* **Stated task A**
In the bug report, what default value does tep->file_bigendian keep on s390x?
* **Stated task B**
Copy the stretch of the bug report from "Upon investigating, it" through "struct tep_handle *tep_alloc(void)".
═════ Text shown
Description Pragyansh Chaturvedi 2024-11-29 13:54:32 UTC
Hi
When working on the libtracefs 1.8.0/1.8.1 package in Ubuntu, we
observed testsuite triggering segfaults on s390x.
Example run: https://autopkgtest.ubuntu.com/results/autopkgtest-noble/noble/s390x/libt/libtracefs/20240417_184123_8ab96@/log.gz 

Upon investigating, it turns out to be an endianness issue in libtraceevent.
In libtraceevent/src/event_parse.c, we have:

/**
 * tep_alloc - create a tep handle
 */
struct tep_handle *tep_alloc(void)
{
 struct tep_handle *tep = calloc(1, sizeof(*tep));

 if (tep) {
  tep->ref_count = 1;
  tep->host_bigendian = tep_is_bigendian();
 }

 return tep;
}

So on s390x, tep->host_bigendian is TEP_BIG_ENDIAN, but tep->file_bigendian stays the default value (TEP_LITTLE_ENDIAN)
══════════
═════ Dataset content
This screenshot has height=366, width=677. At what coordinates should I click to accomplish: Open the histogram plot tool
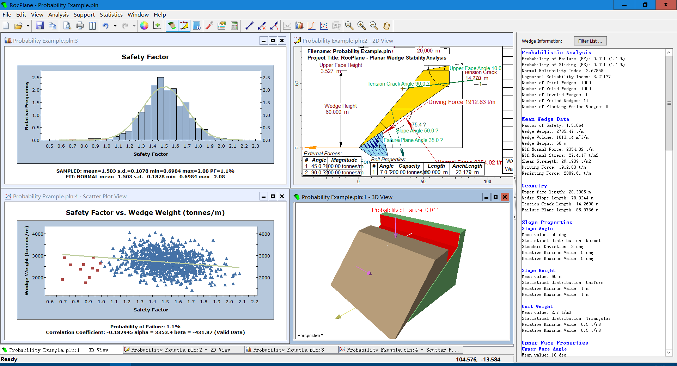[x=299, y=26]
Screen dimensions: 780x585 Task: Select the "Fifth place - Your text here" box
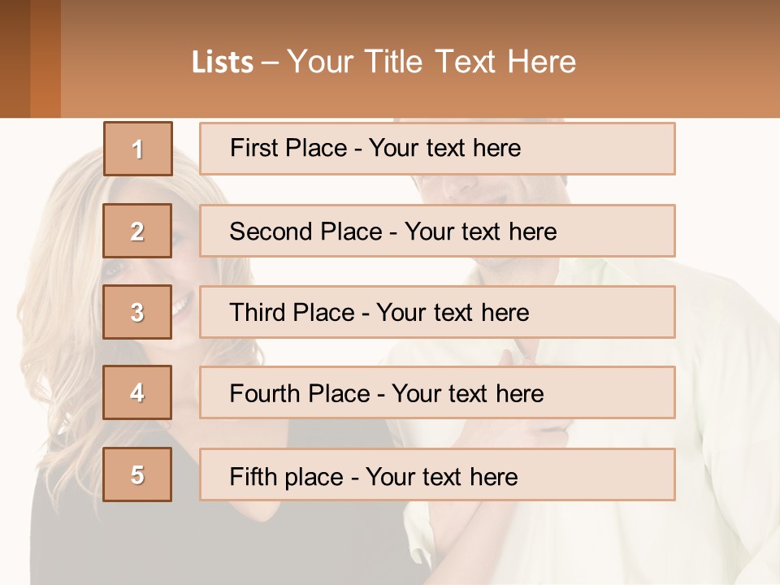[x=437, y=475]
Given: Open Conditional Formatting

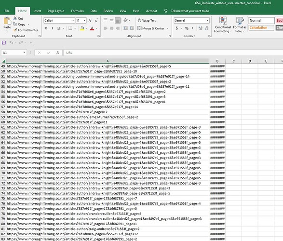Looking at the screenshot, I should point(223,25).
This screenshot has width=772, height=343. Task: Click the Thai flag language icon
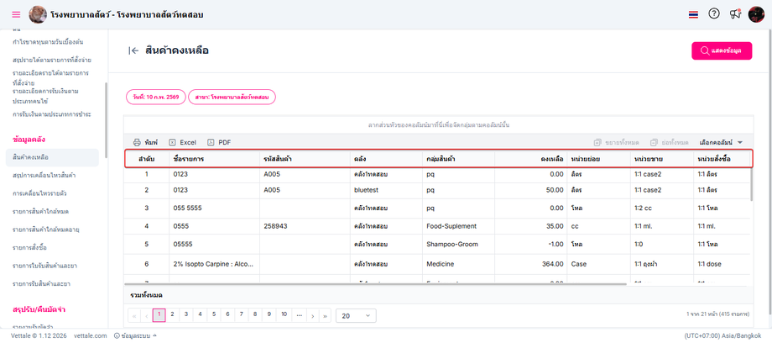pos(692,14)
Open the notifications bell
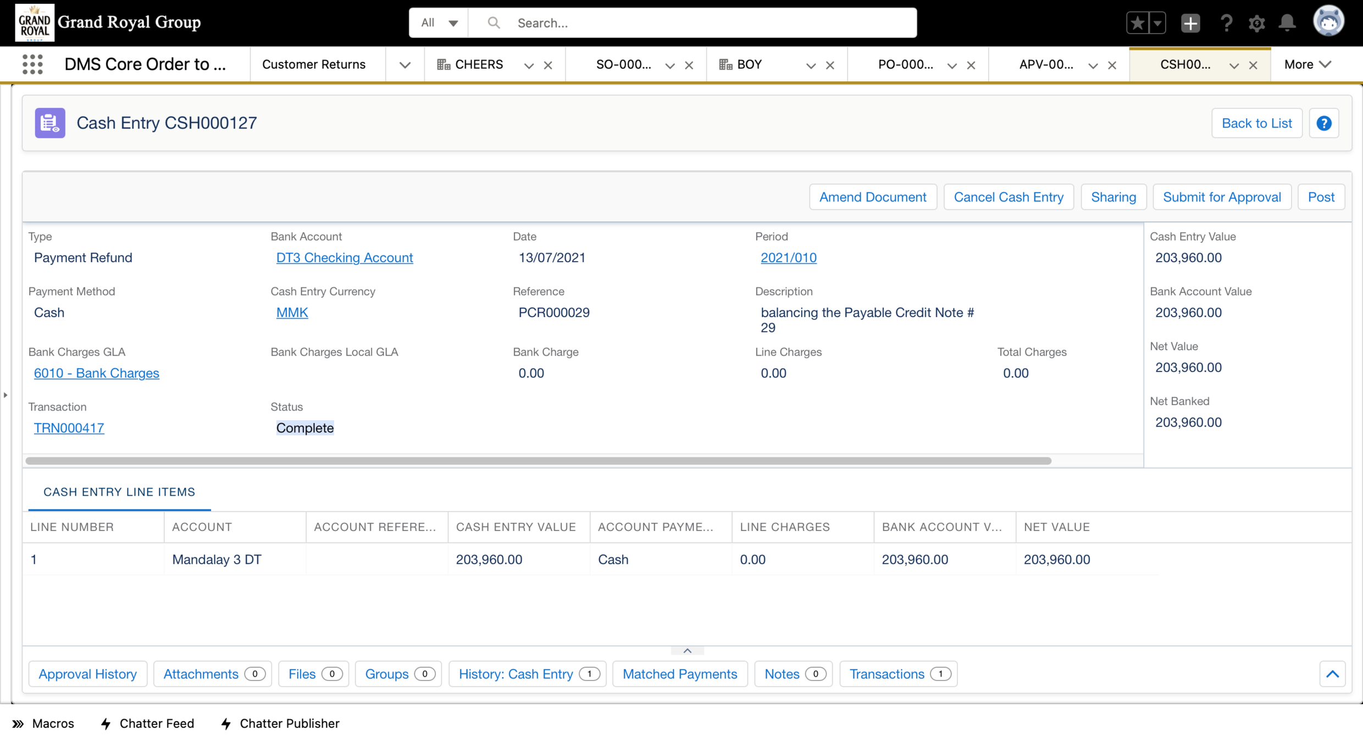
══════════
* **Exercise answer A**
TEP_LITTLE_ENDIAN

* **Exercise answer B**
Upon investigating, it turns out to be an endianness issue in libtraceevent.
In libtraceevent/src/event_parse.c, we have:

/**
 * tep_alloc - create a tep handle
 */
struct tep_handle *tep_alloc(void)